▶ **What is needed**
Only one stretch of the data below is needed: the line with "Given: Select the" through the last line. Output it exactly and drop the pictures.

>>>

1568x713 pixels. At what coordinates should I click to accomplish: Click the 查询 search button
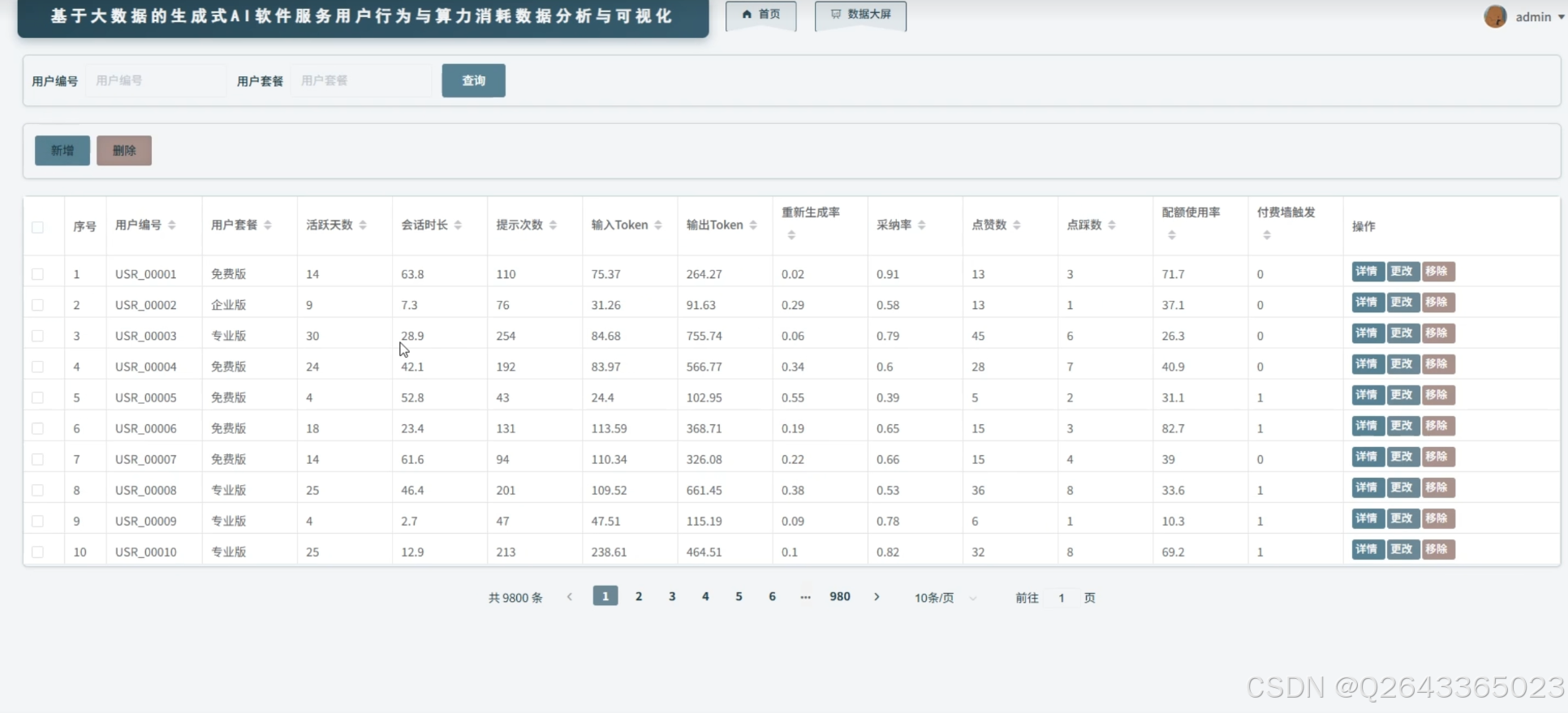[x=474, y=80]
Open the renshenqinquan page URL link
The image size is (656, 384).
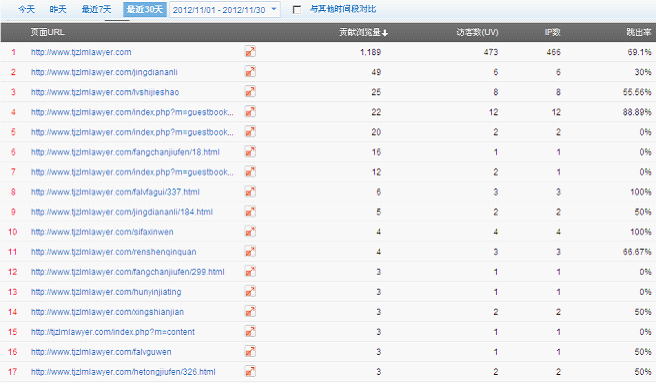(x=113, y=252)
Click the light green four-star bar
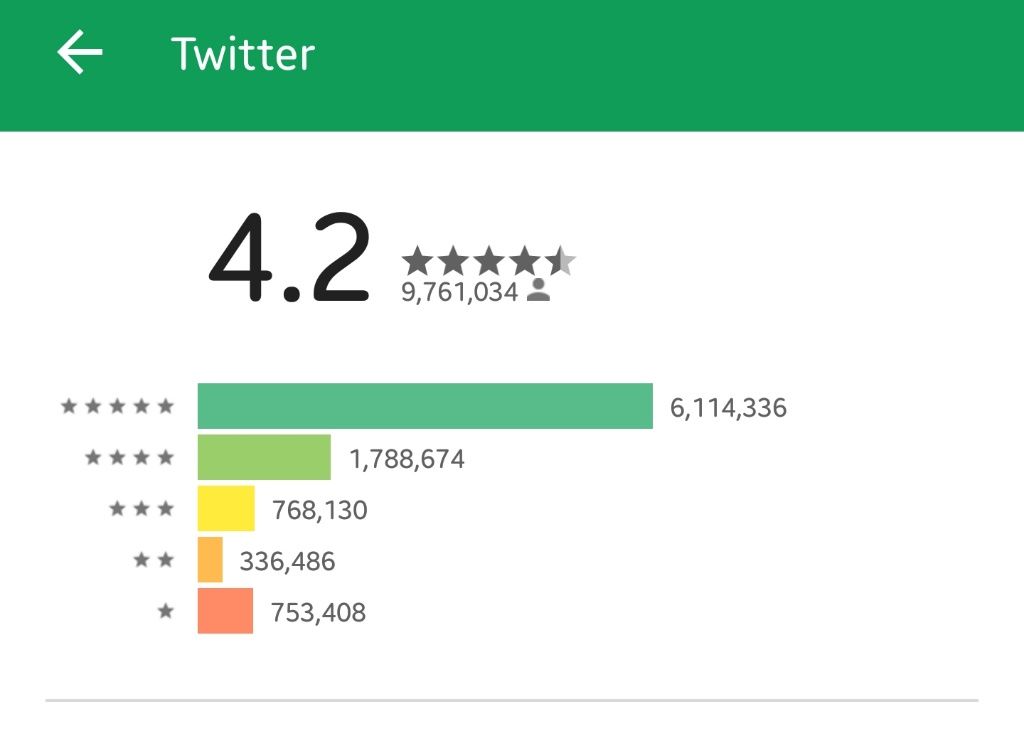 (x=264, y=457)
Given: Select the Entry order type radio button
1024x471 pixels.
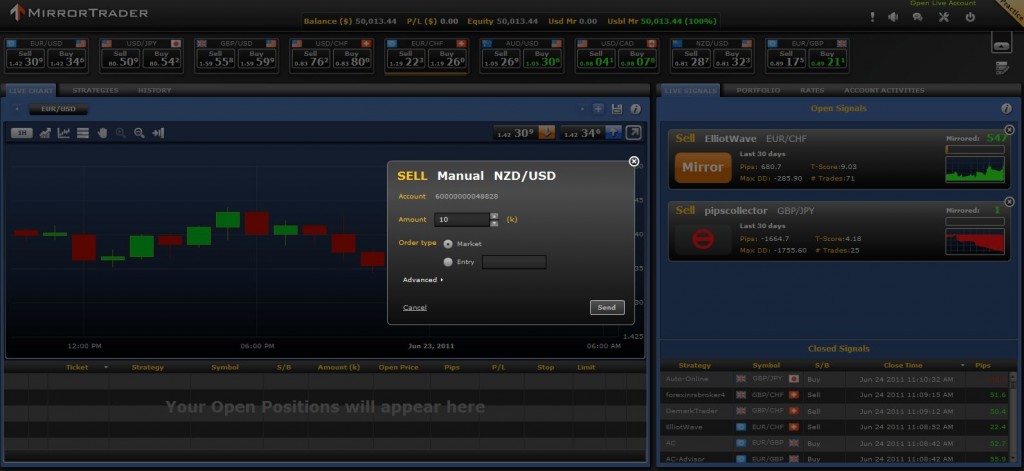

<<<

▶ **Problem solution**
Given: Select the Entry order type radio button
1024x471 pixels.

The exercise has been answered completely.